Proper dosing of quercetin for macular degeneration ranges in the 500-1000mg per day window. This polyphenol is considered safe but you should discuss quercetin supplementation with your healthcare practitioner to make sure there are no contraindications with current medications or medical history.

A randomized controlled trial of quercetin dosages by researchers from the Department of Health, Leisure, and Exercise Science, Appalachian State University, Boone, NC, USA reported,

“In summary, quercetin supplementation in doses of 500 and 1000 mg/day caused large but highly variable increases in plasma quercetin that were unrelated to demographic or lifestyle factors.”

Through foods high in quercetin and a daily quercetin supplement the laboratory results speak for themselves when it comes to this flavonoid benefitting macular degeneration treatment.

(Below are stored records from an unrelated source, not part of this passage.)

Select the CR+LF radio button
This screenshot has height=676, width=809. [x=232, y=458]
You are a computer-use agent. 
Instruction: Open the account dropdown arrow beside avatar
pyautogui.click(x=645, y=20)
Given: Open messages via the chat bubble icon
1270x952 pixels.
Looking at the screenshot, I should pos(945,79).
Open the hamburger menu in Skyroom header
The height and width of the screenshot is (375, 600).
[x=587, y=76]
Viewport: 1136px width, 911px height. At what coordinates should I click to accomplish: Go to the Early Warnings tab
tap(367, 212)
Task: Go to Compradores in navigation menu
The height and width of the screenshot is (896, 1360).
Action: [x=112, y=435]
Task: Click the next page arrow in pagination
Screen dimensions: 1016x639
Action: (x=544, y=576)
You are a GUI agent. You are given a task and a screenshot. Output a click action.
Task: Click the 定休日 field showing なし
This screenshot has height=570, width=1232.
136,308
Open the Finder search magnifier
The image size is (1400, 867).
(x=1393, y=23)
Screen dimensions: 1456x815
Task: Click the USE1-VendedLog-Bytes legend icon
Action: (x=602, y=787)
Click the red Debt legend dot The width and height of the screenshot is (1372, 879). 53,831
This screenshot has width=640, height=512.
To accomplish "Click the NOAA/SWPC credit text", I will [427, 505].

The Institute of Ocular Pharmacology, Texas A&M Health Science Center, College Station, TX conducted research titled, ‘Effect of quercetin on formation of choroidal neovascularization (CNV) in age-related macular degeneration(AMD)’ finding that,

“Quercetin inhibited the formation of CNV both in vivo and in vitro and increased choroidal blood flow. It could become a promising candidate for the treatment of AMD.”

Consider quercetin for macular degeneration. It could be an excellent addition to your health boosting regiment for more ocular health. Increasing quercetin just may hold off AMD symptoms or possibly even help slow down progression to keep you seeing life as long as possible.